____ Извлечённый текст
Мы все понимаем только в частностях, смысл же целого от нас скрыт. Проследить, откуда именно произошло это странное явление, что наилучшим образом посаженное дерево приносит столь горький плод, — мы не в силах. Одно несомненно для нас — что в европейской цивилизации есть какое-то странное искривление, что, будучи столь правильной в частях, она заключает что-то ложное в своем целом, — и то, над чем трудилось столько поколений и с такими надеждами, вовсе не достигает цели, ради которой над ним трудились.
Очевидно, какое-то тонкое и глубокое зло, которое мы не в состоянии различить, анализировать и понять, вошло в целый строй европейской цивилизации, и для того, чтобы наука достигла когда-нибудь возможности оценить его, по-видимому, ей нужны гораздо более глубокие сведения о природе человеческой души и о строе исторического развития, нежели какими она обладает теперь. Мы же можем пока только чувствовать, что совершилось что-то похожее на древнюю историю о том, как некогда голодный сын старого отца променял свое первенство и связанные с ним обетования на чечевичную похлебку. Что-то невознаградимо дорогое, без чего невозможно жить, европейское человечество утратило, созидая свою цивилизацию, и томится, войдя в ее чудные формы.
________
____ Предоставленные данные
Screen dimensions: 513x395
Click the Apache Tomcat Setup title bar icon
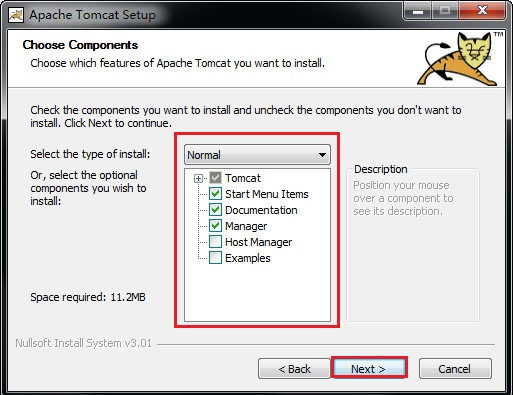(x=16, y=15)
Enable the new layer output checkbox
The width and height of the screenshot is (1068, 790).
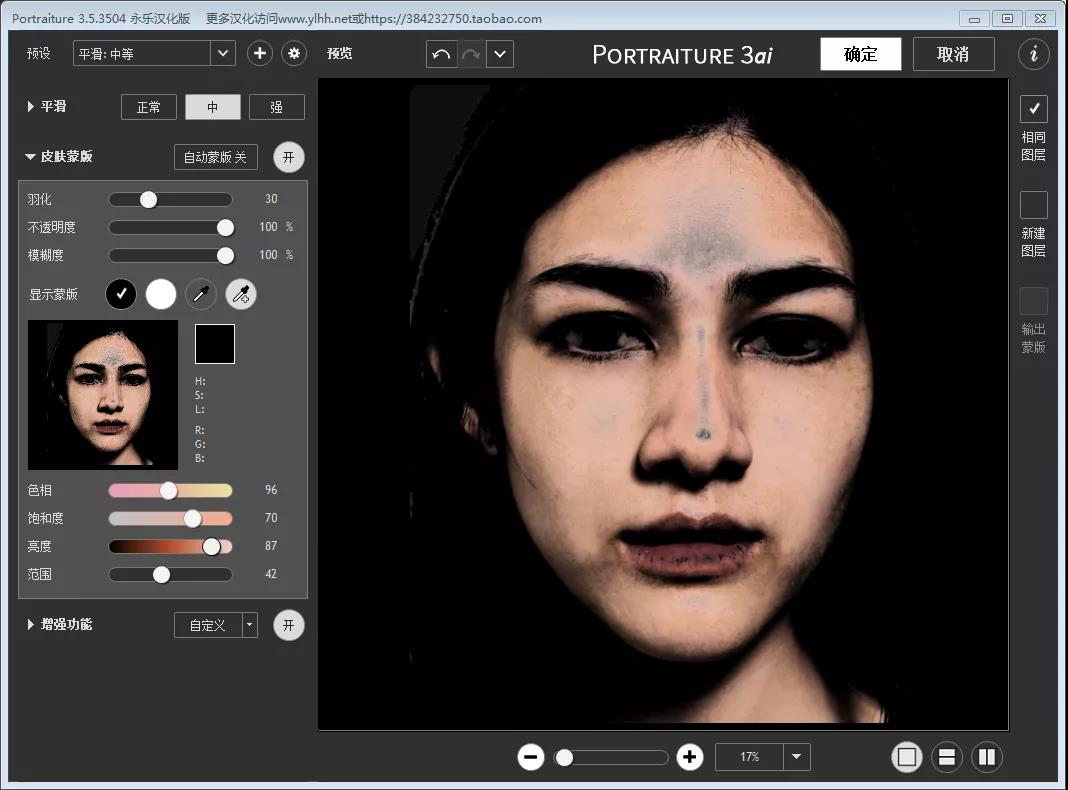1034,205
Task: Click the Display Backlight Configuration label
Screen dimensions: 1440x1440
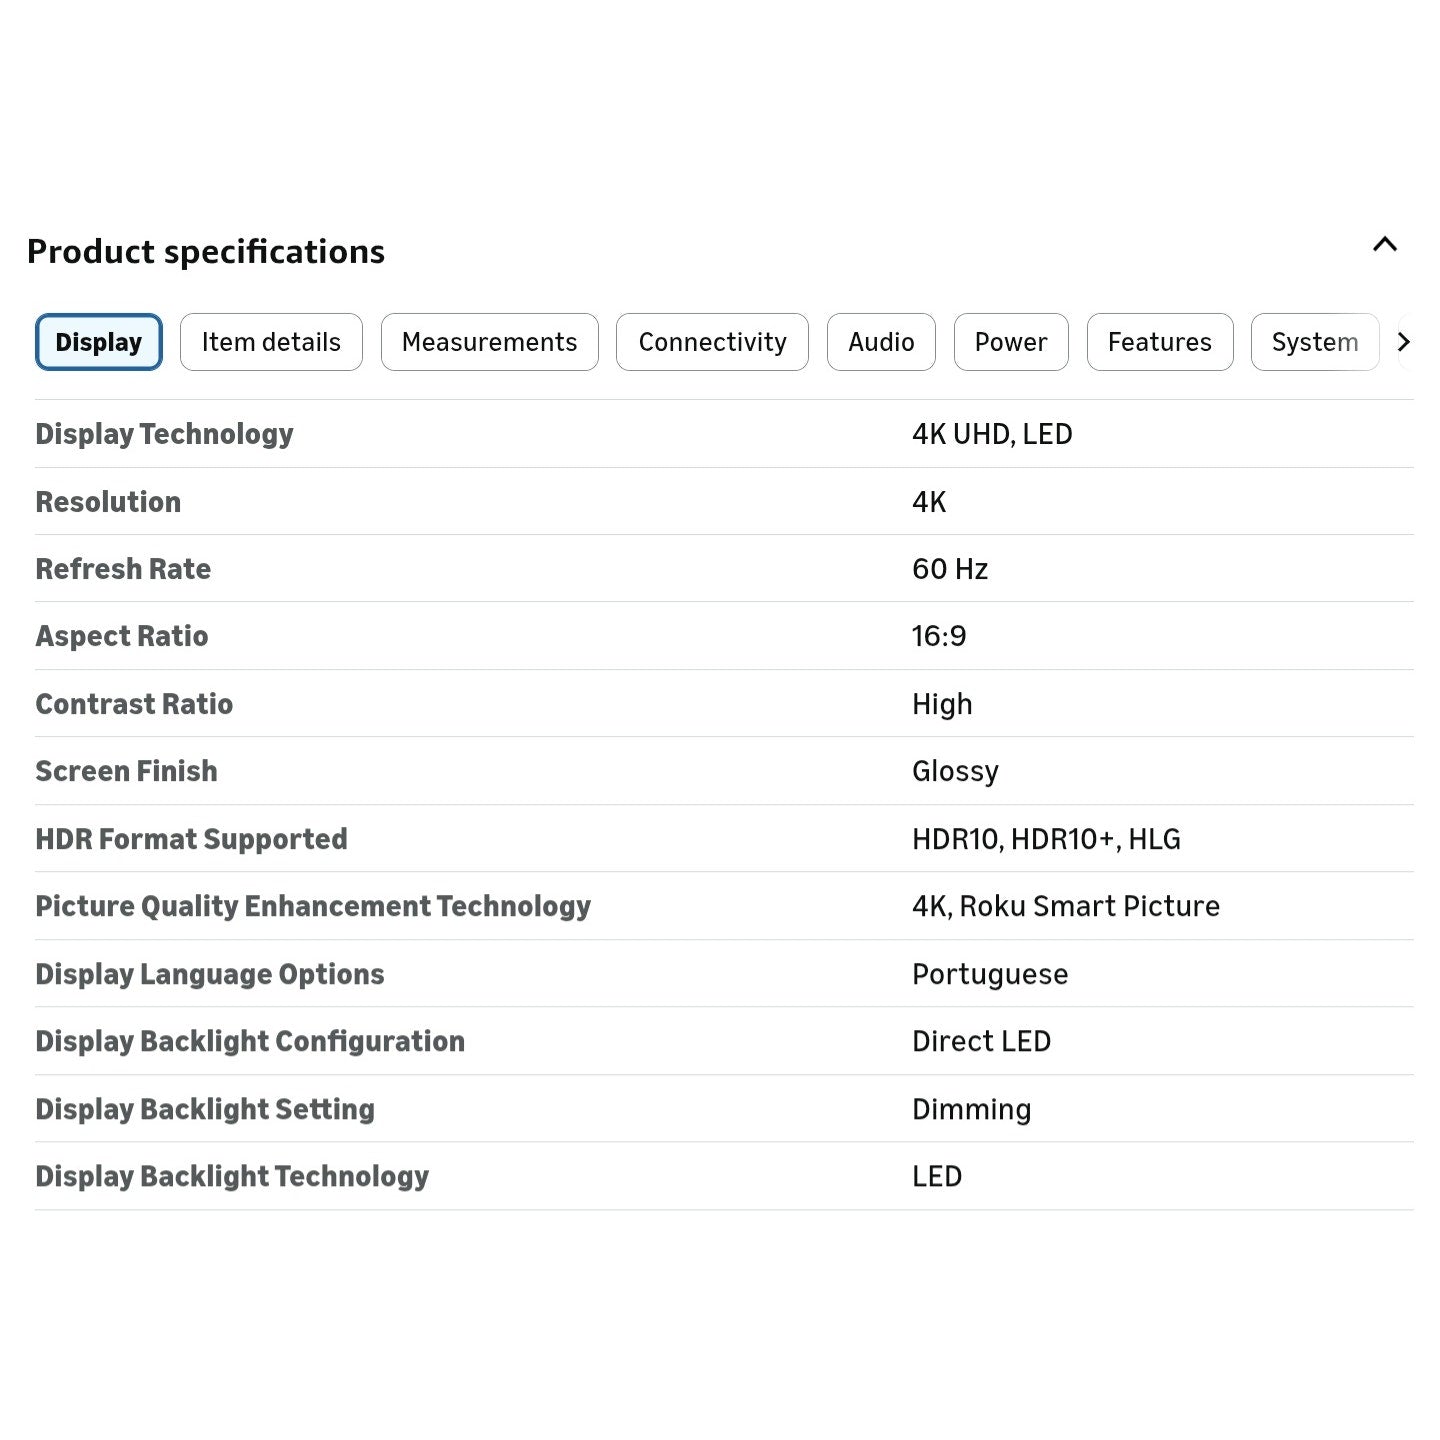Action: point(250,1041)
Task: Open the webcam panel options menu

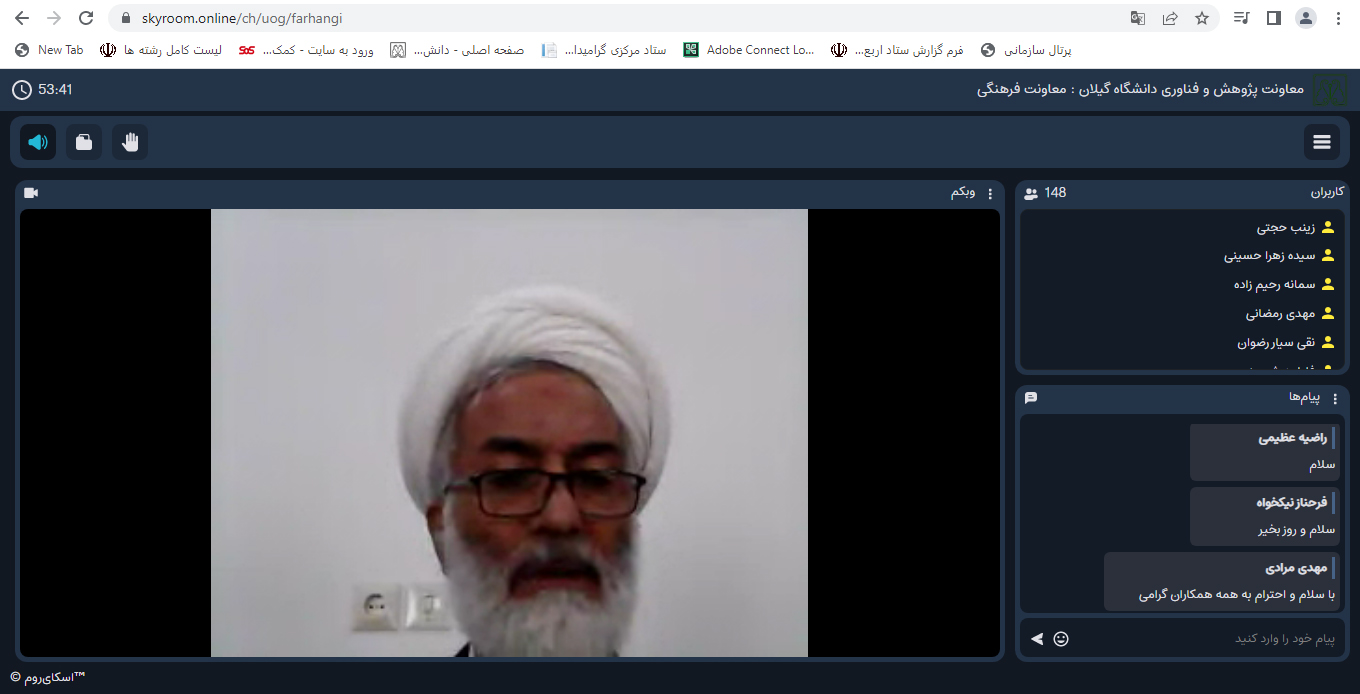Action: pos(990,193)
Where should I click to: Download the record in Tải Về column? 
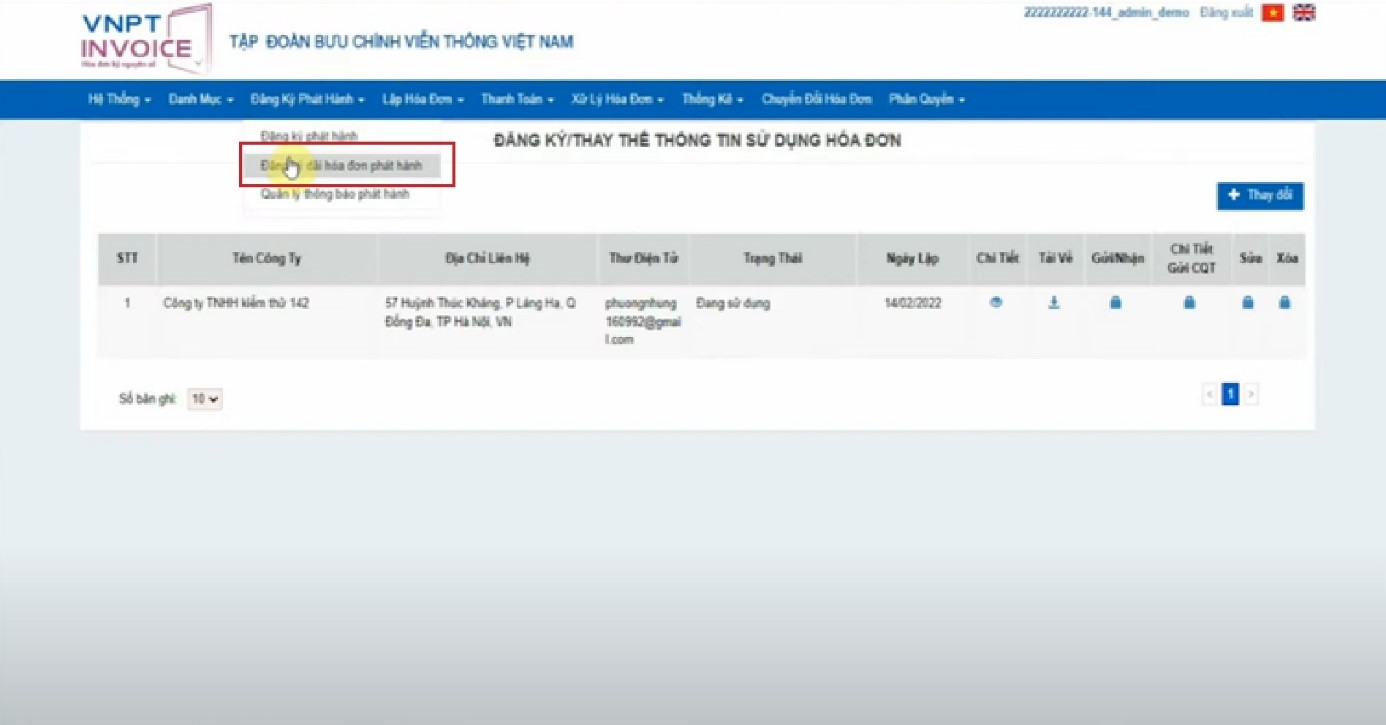1054,303
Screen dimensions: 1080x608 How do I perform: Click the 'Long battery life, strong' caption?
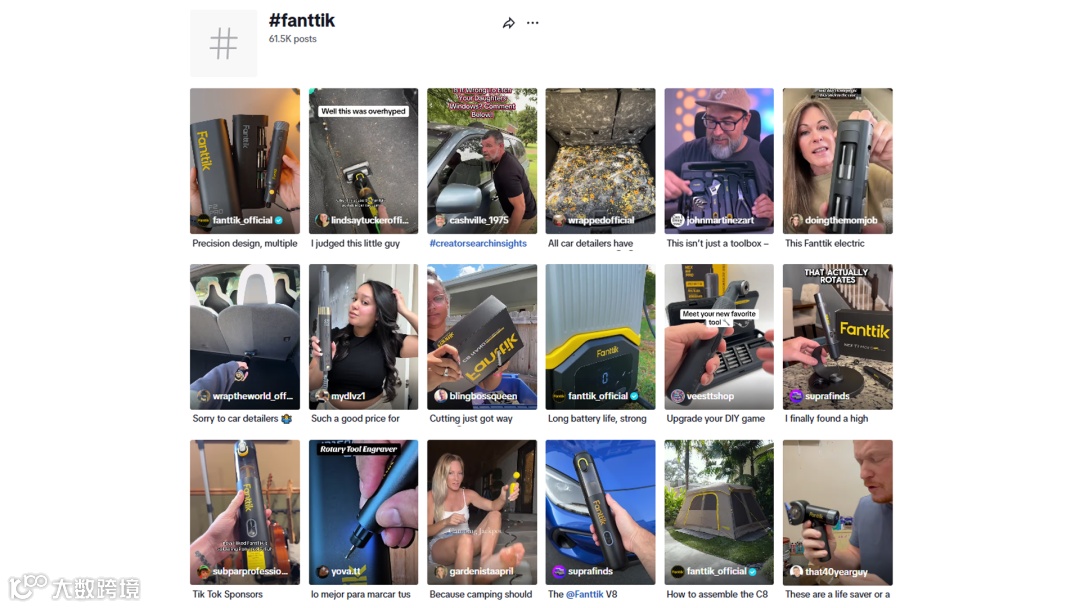[x=597, y=419]
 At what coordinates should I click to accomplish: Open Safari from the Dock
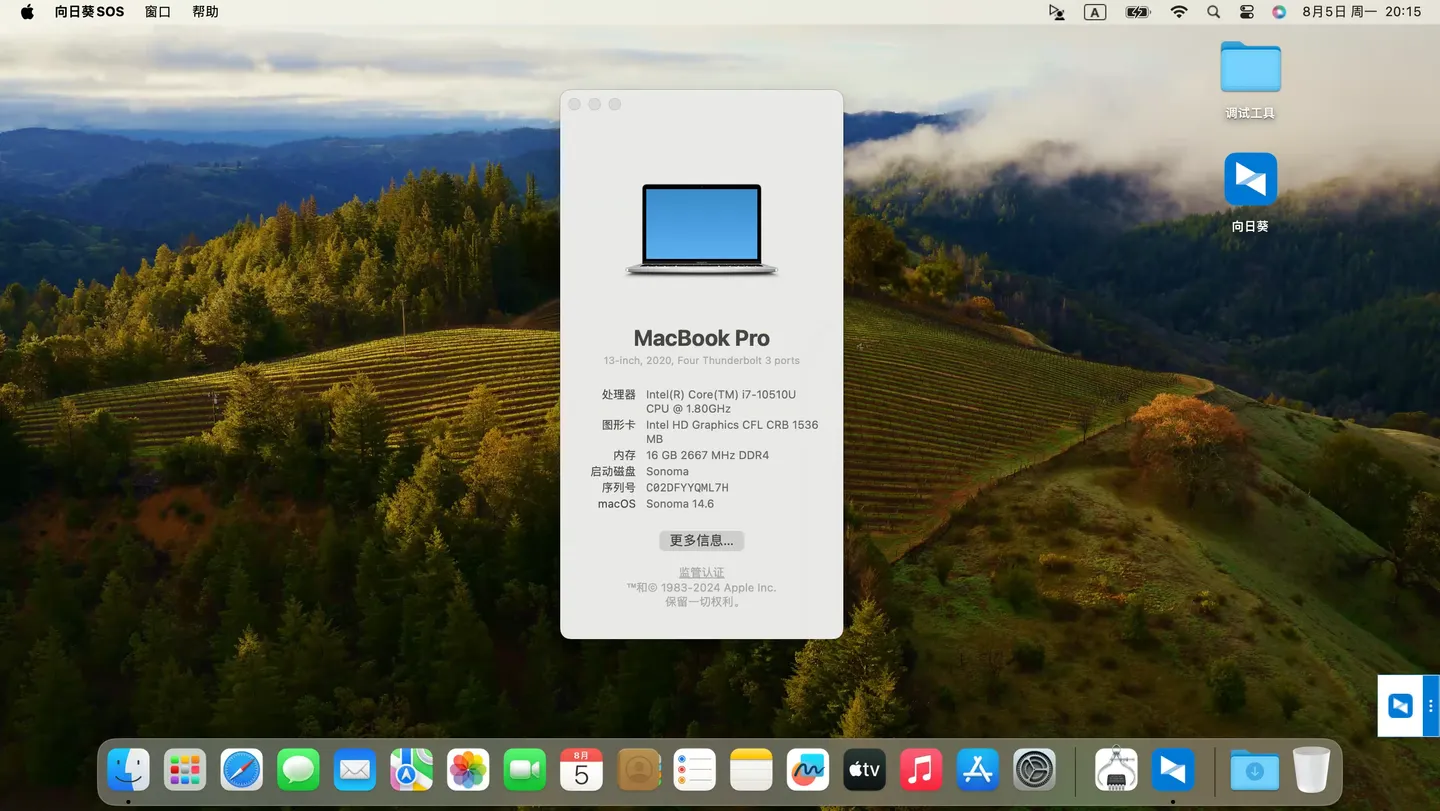(x=240, y=770)
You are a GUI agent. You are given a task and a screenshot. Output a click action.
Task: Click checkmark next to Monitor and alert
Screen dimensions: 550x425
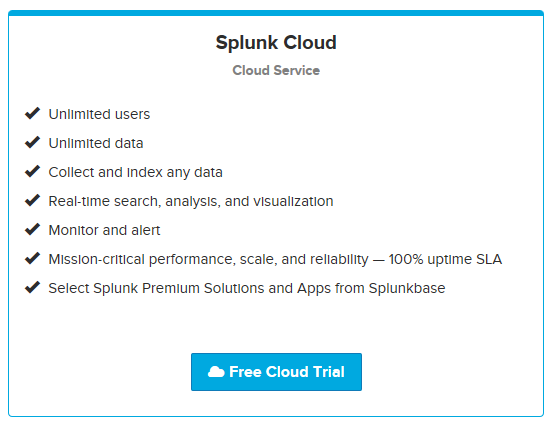pos(33,229)
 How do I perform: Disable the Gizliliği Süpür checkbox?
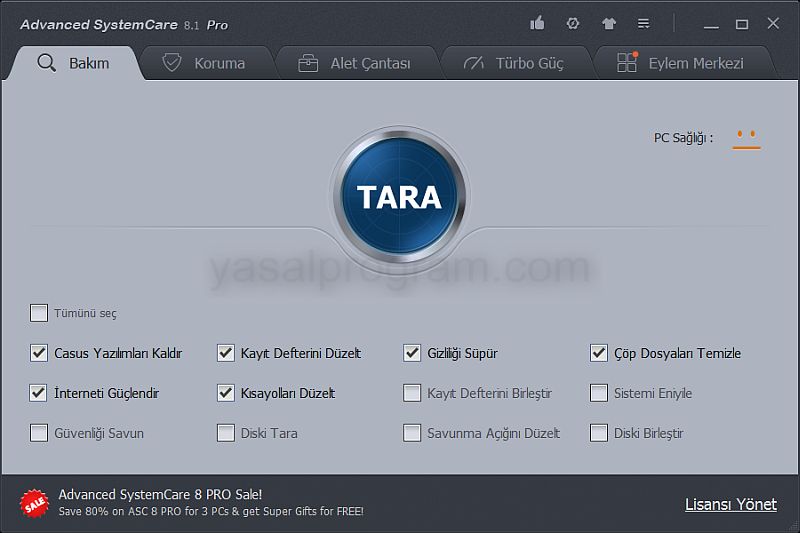tap(412, 353)
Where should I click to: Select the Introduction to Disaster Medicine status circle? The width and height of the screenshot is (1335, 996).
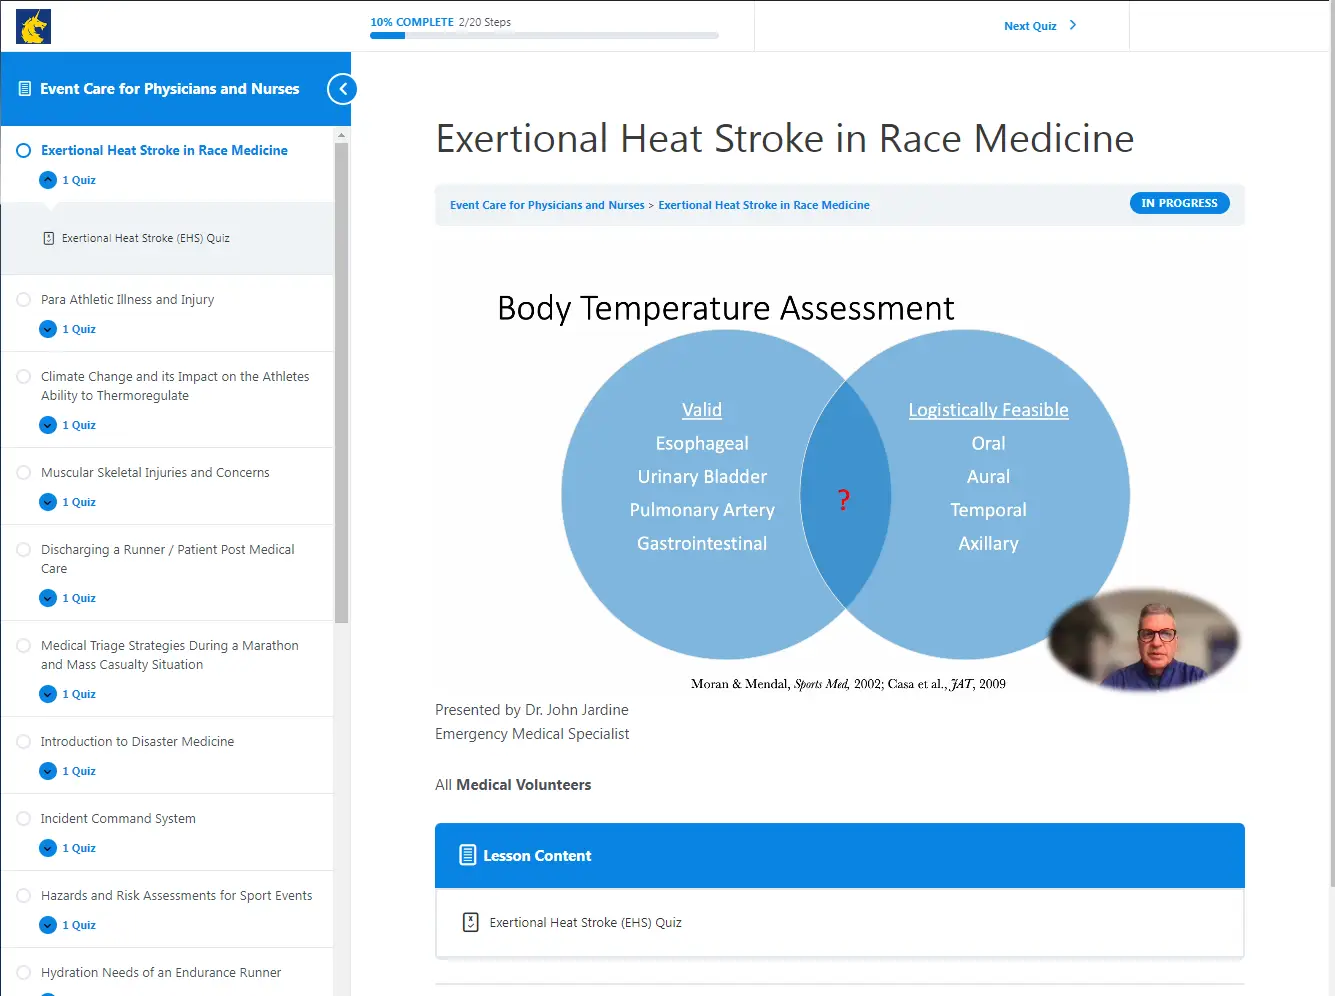pos(24,741)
________
Продолжите текст о европейской цивилизации после его последнего предложения. Эти данные для работы не нужны.

Здесь именно и лежит разгадка наших особенных отношений к Западной Европе и причина возникновения двух великих партий, которые в течение целого столетия разделяют нашу литературу и наше общество на два враждующих лагеря. Не раз проводилась мысль, что значение этих партий уже минуло теперь, что никто более не может в настоящее время оставаться ни чистым западником, ни исключительным славянофилом. Напротив, мы думаем, что спор этот не кончен, и даже утверждаем, что значение его далеко переступает тесные границы национального и имеет всемирно-историческую важность. В подобном же отношении к западноевропейской цивилизации, в каком стоит и наш народ, стоит и длинный ряд других народов, но только у нас возник вопрос: следует ли, оставив пути самостоятельного развития, вступить на путь европейской цивилизации или удержаться от этого? Другие же народы вступают или готовятся вступить на этот путь, не задавшись вопросом, который так смущает нас. Ясно, что то или иное решение, которое мы вынесем для него, будет иметь значение и для всех других народов.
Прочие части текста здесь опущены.